* **Required action**
After locating the line with "Where should I" in the entries below, set down exactly that line and each one after it to the end, skipping pictures.

### Data in this exercise ###

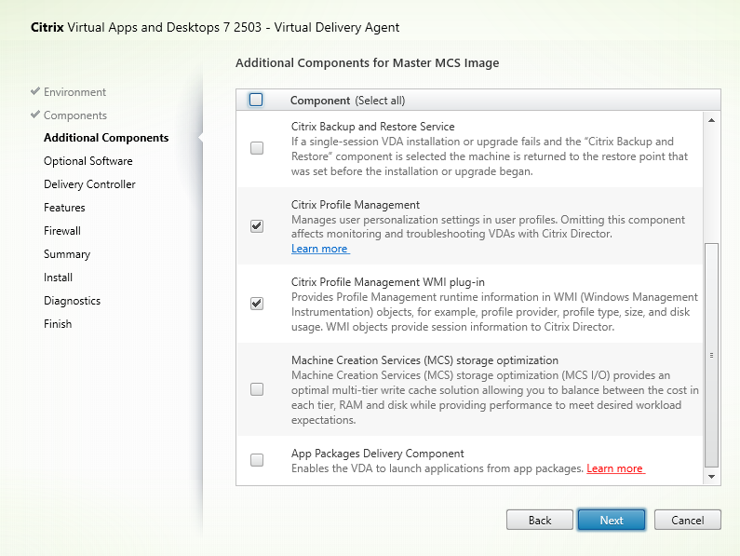The image size is (740, 556).
Task: Cancel the installation wizard
Action: (687, 520)
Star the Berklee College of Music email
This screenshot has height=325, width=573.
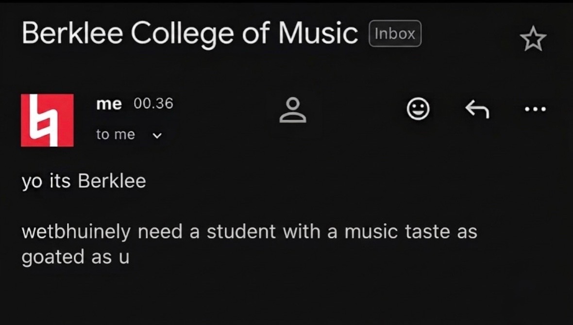pyautogui.click(x=533, y=38)
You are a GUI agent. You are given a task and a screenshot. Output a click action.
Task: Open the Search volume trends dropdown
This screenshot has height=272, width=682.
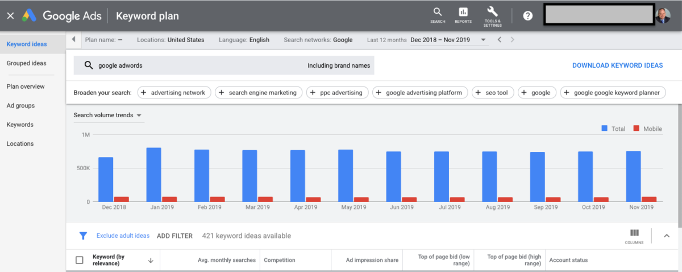(108, 116)
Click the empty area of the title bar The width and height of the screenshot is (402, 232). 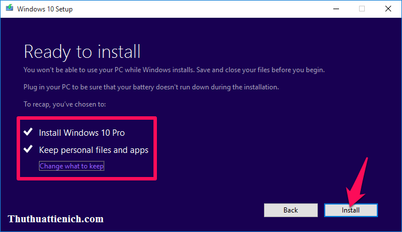(x=200, y=9)
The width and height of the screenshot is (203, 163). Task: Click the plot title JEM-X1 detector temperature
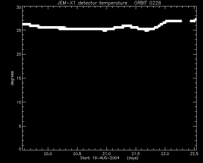coord(92,3)
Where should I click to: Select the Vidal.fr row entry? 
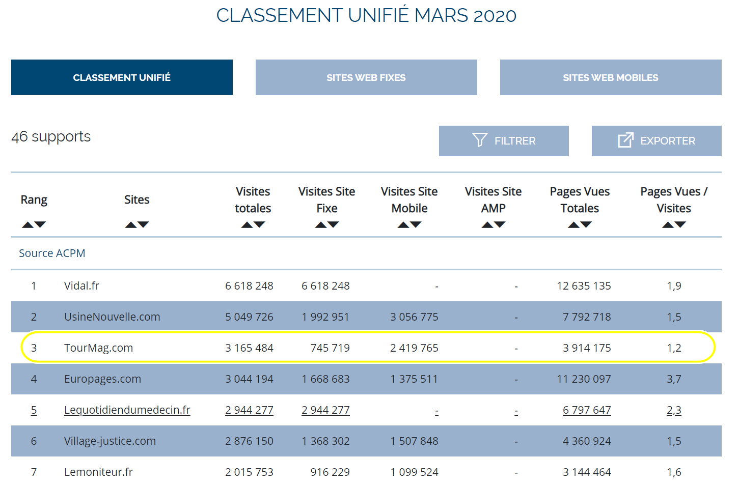click(81, 286)
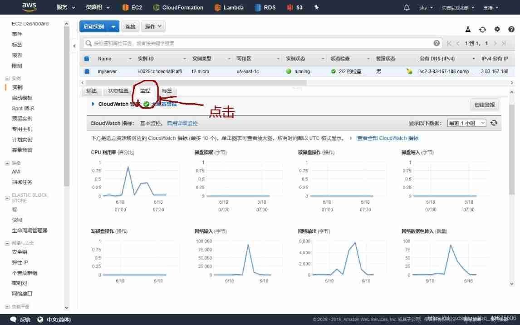Image resolution: width=520 pixels, height=325 pixels.
Task: Toggle the select-all instances checkbox
Action: tap(87, 59)
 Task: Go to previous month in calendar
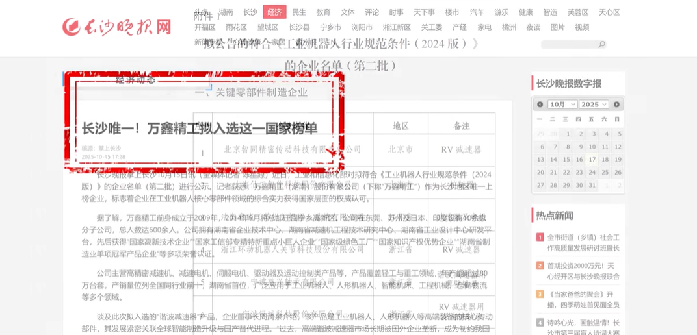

###

* **Solution to this exercise**
Where should I click to: Select the Vidal.fr row entry? 
click(81, 286)
Image resolution: width=520 pixels, height=325 pixels.
Task: Toggle the select-all instances checkbox
Action: tap(87, 59)
 Task: Go to previous month in calendar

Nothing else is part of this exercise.